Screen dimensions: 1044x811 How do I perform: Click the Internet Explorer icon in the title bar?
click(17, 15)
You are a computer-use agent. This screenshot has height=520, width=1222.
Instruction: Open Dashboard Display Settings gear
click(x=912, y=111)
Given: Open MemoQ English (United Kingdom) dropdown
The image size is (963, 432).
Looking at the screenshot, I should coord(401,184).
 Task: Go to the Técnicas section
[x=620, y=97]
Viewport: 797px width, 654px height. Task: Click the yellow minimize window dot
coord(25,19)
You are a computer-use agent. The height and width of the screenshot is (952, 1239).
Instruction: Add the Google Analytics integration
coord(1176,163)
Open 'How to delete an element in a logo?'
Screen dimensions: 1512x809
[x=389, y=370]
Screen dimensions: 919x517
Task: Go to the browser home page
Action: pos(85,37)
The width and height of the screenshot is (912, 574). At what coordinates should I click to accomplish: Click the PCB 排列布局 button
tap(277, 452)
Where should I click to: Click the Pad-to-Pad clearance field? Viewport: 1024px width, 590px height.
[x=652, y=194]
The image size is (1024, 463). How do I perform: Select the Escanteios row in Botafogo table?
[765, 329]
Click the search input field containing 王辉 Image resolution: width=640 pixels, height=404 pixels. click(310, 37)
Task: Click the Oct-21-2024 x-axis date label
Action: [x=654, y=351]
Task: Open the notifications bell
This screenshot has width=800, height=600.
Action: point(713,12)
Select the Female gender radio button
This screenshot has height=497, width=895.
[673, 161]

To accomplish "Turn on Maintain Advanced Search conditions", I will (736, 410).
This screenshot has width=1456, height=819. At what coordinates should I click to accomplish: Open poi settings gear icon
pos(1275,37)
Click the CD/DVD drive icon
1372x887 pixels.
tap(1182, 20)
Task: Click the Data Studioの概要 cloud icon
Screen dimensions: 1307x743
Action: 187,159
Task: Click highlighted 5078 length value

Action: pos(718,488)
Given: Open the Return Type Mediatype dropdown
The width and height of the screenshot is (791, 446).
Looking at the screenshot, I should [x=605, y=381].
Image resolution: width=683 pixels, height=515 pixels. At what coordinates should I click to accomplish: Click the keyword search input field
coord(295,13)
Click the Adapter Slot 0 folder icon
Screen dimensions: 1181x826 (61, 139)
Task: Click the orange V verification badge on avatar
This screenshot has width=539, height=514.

_ _ _ _ _ _ _

-- The problem --
Go through the entries above and copy each line with "agent" in it.

-- Solution to this exercise --
You are a computer-use agent. This screenshot has height=520, width=1222.
You are a computer-use agent. The height and width of the screenshot is (952, 1239).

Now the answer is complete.